PSC results in inflammation and fibrosis of the intra- and extrahepatic biliary tract. It presents with RUQ pain, fever, fatigue, jaundice, itching, and weight loss. Liver function tests reveal a cholestatic pattern with magnetic resonance cholangiography revealing the presence of multiple segmental bile duct strictures and dilatations resulting in the classic ‘beads-on-a-string’ appearance. Advanced disease inevitably leads to cirrhosis, portal hypertension, and hepatic failure. PSC progresses independent of intestinal-IBD activity, and hence IBD treatment does not improve the condition. Treatment of PSC includes ursodeoxycholic acid, endoscopic retrograde cholangiopancreatography with dilatation of bile ducts, or hepatic transplantation. In patients with Crohn disease, severe ileitis or ileal resection results in bile salt malabsorption that contributes to gallstone formation.

Other Manifestations

Urological manifestations of IBD include nephrolithiasis with possible urinary outflow obstruction. Nephrolithiasis is most commonly seen in patients with Crohn disease due to ileal malabsorption/ileal resection. The resulting fat malabsorption in the gut predisposes to calcium oxalate kidney stone formation. Dehydration due to diarrheal episodes in IBD patients further exacerbates renal stone formation. Patients with IBD are at an increased risk of developing thromboembolic disorders. These disorders occur independent of the intestinal disease activity and result from the IBD-related chronic systemic inflammation that leads to atherosclerosis.

Most common disorders include ischemic heart disease, stroke, deep vein thrombosis, and pulmonary embolism.
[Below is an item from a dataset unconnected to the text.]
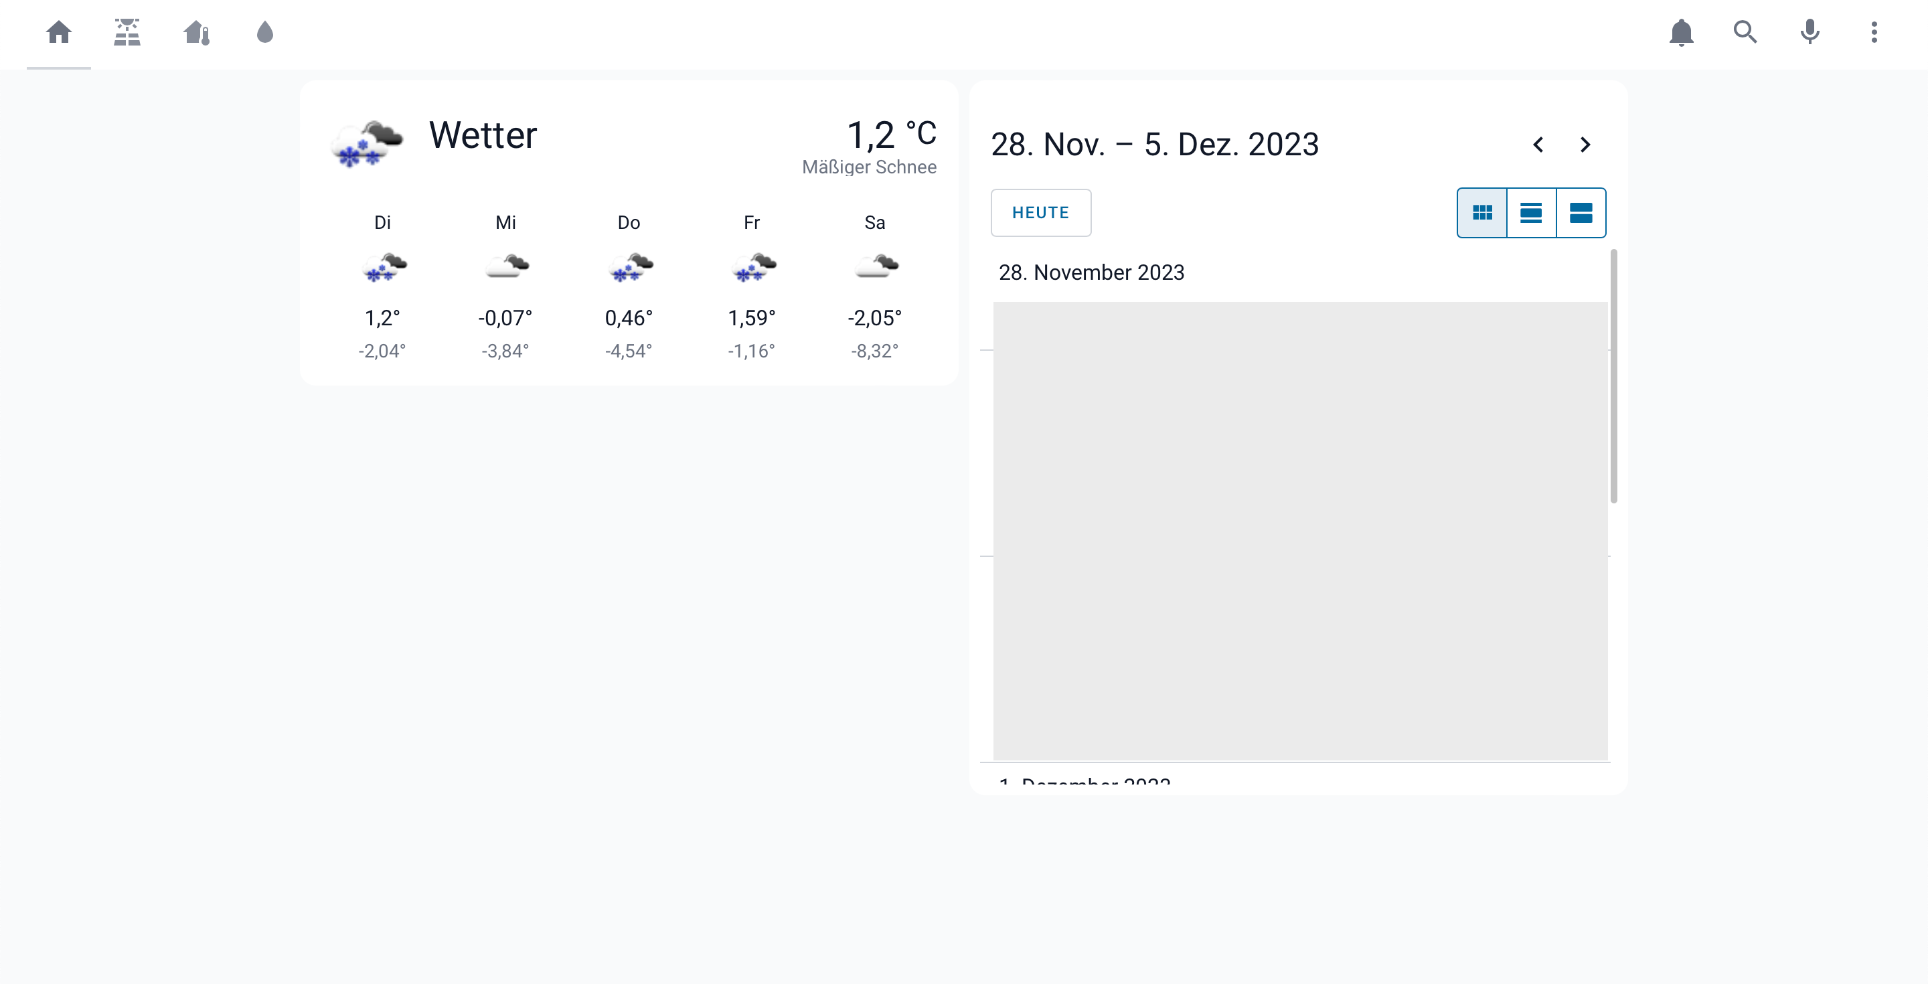This screenshot has height=984, width=1928.
Task: Select the weekly list calendar view
Action: click(x=1531, y=213)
The presence of any of the signs and symptoms of these conditions requires prompt management to prevent mortality. IBD also predisposes to metabolic bone disorders resulting in low bone mass in up to 14 to 42% of affected patients. The etiology for bone loss is multifactorial. It may be contributed primarily by the IBD pathogenesis or secondary to poor calcium absorption or side effects of IBD treatment resulting in low bone mass and fractures. IBD has also been associated with interstitial pneumonia and interstitial nephritis. However, the exact prevalence of these EIMs is unknown.